Todos ansiámos por 2021 na espectativa de que o passado se fora e o futuro era agora.
Contudo, o medo e a solidão voltaram a desafiar a morte. Mais do que o vírus? Não sei.
Todos queríamos viver a vida, mas o medo imiscuiu-se em tudo: nas ambulâncias, nos hospitais, na fome, no desemprego, na pobreza envergonhada, na solidão dos velhos, no olhar triste das crianças e nos sonhos destroçados dos jovens.
As histórias humorísticas a camuflar o medo propagaram-se com tanta pertinência, que não resisto a narrar um curto episódio ocorrido entre um médico e um doente idoso, num Centro de Saúde do nosso Portugal confinado.
A enfermeira, cumprindo os trâmites legais, não autorizou a entrada da esposa acompanhante.
No consultório, o doutor mascarado mandou entrar o idoso e fê-lo sentar a uma distância razoável. Fez-lhe inúmeras perguntas às quais o velhinho foi respondendo sempre afirmativamente, sem nada ouvir ou perceber. Com efeito, a ausência de socialização causou estragos na sua lucidez, e os ouvidos quando deixam de funcionar, não usam uma canadiana pendurada em cada orelha para que todos saibam que perderam a audição.
A bem da verdade, foi um privilégio uma consulta presencial!
Uma vez chegado a casa, a esposa quis saber como correra a consulta, e o marido, lendo a pergunta nos lábios da mulher, disse que o médico se preocupara muito com ele porque lhe fizera uma catrefada de perguntas e até parecia simpático, embora nunca lhe tivesse visto o sorriso.
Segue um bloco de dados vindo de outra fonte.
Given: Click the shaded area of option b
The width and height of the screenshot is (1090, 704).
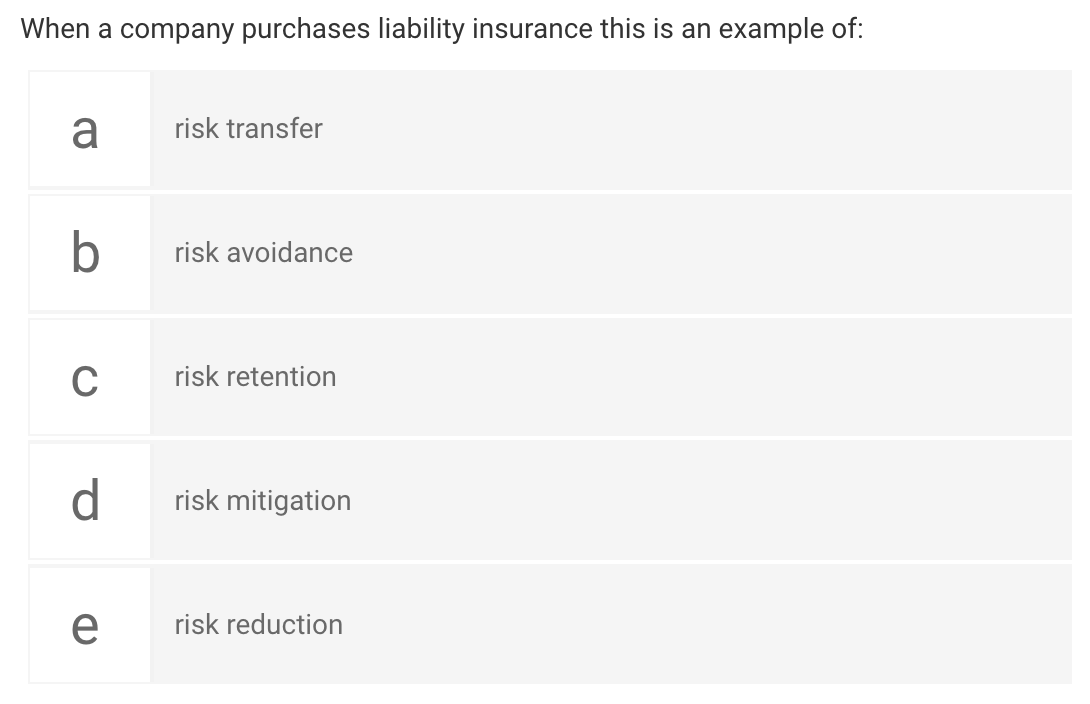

E assim continuaram marido e mulher a envelhecer solitariamente.
Antes da pandemia, quando os netos chegavam, a sala destes idosos espraiava-se de alegria, a desfolhar recortes de memórias do tempo em que os instantes da vida fugiam por entre os dedos. Eram pedaços de vida refrescados por risos e lembranças.
Agora, em tempo de pandemia, quando o sol abre o seu leque de luz, eles assomam à janela e observam com nostalgia o fraldejar de roupas de crianças, estendidas na varanda da vizinha.
Eles não saem para a rua. Ficam a cantar a sua elegia nos recantos da sala fria, e quando a lua acaricia a solidão no firmamento, recolhem ao quarto com gestos tristes e trémulos.
A descida substancial do número de casos infetados por Covid bem como o início de todo o processo de vacinação afiguram-se como uma lufada de esperança neste mar de sofrimento.
Porém, se a perseverança e a dor cabem a cada um de nós, também é certo que a responsabilidade pela vida dos que sofrem nem sempre está nas suas mãos.
Por isso, em nome dos que morrem com a esperança nos olhos, dos que enxugam lágrimas de fome, dos que anseiam por palavras de amor ou sofrem em silêncio, deixo um apelo a quem de direito para que as suas vidas não se resumam a mera existência.